* WHAT IS EXPECTED: Reproduce word for word the lines of the records from the one holding "This screenshot has width=614, height=388." through the one holding "[x=597, y=281]", both ends included. Leave the pictures out.

* RECORD EXTRACTS:
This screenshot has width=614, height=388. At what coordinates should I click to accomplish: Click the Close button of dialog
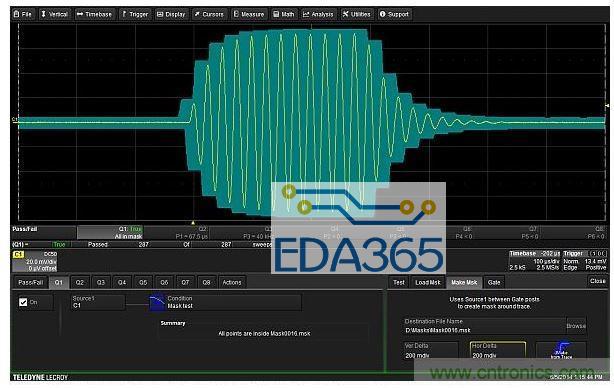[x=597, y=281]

==

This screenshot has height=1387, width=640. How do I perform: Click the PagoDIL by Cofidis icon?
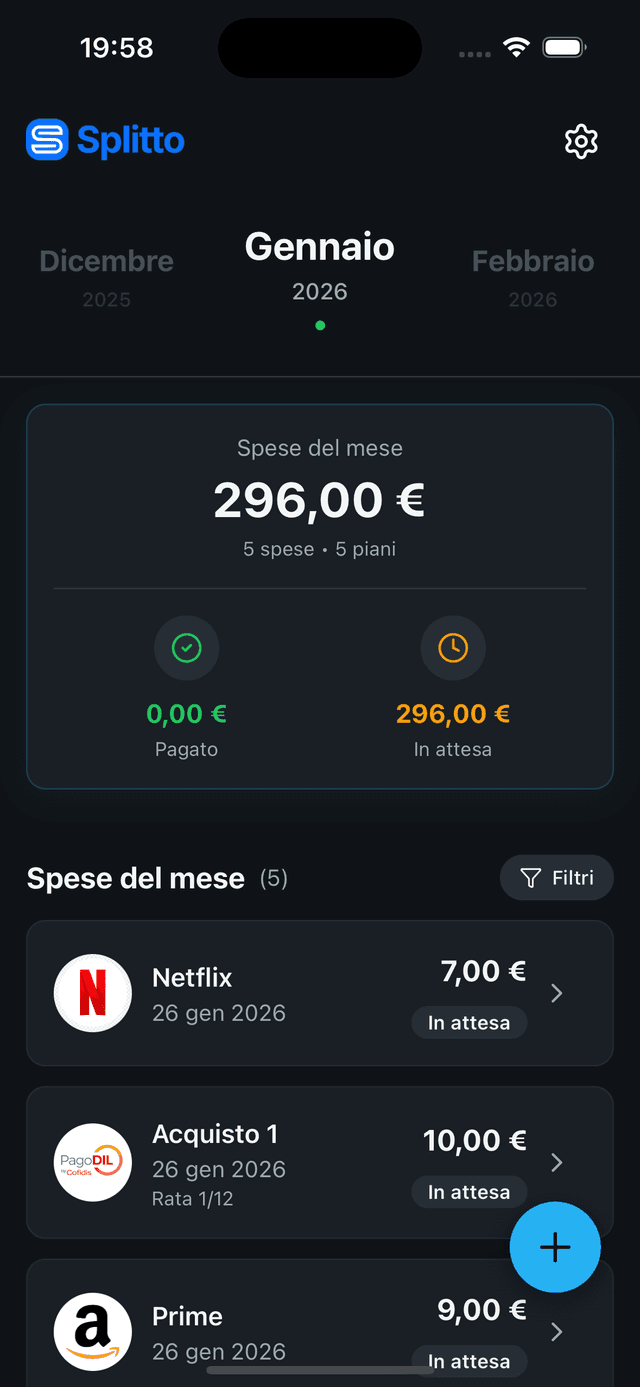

--

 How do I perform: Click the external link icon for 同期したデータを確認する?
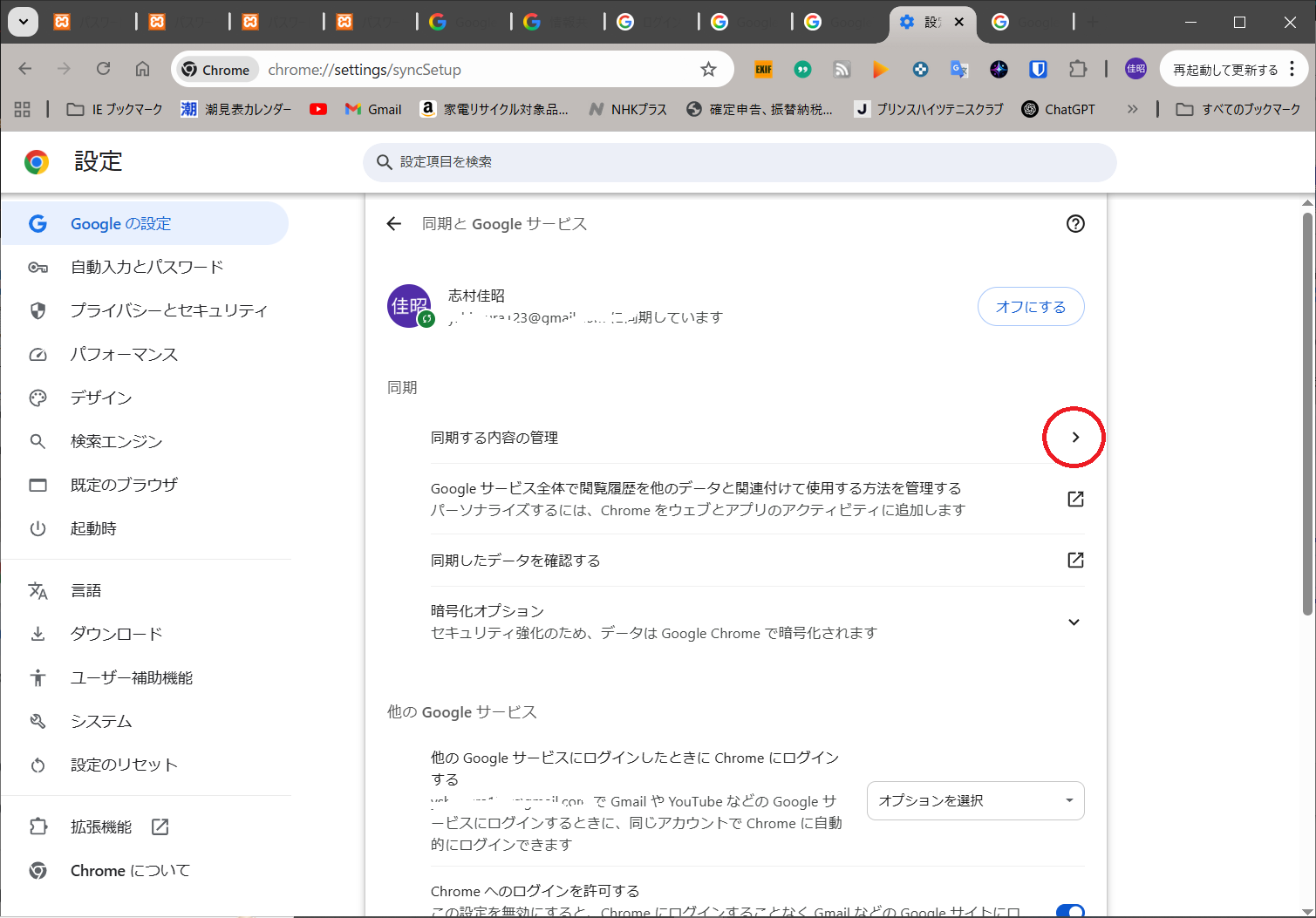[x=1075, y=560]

* COMPLETE OUTPUT:
This screenshot has width=614, height=388. At what coordinates should I click to accomplish: Click the Close button of dialog
[x=597, y=281]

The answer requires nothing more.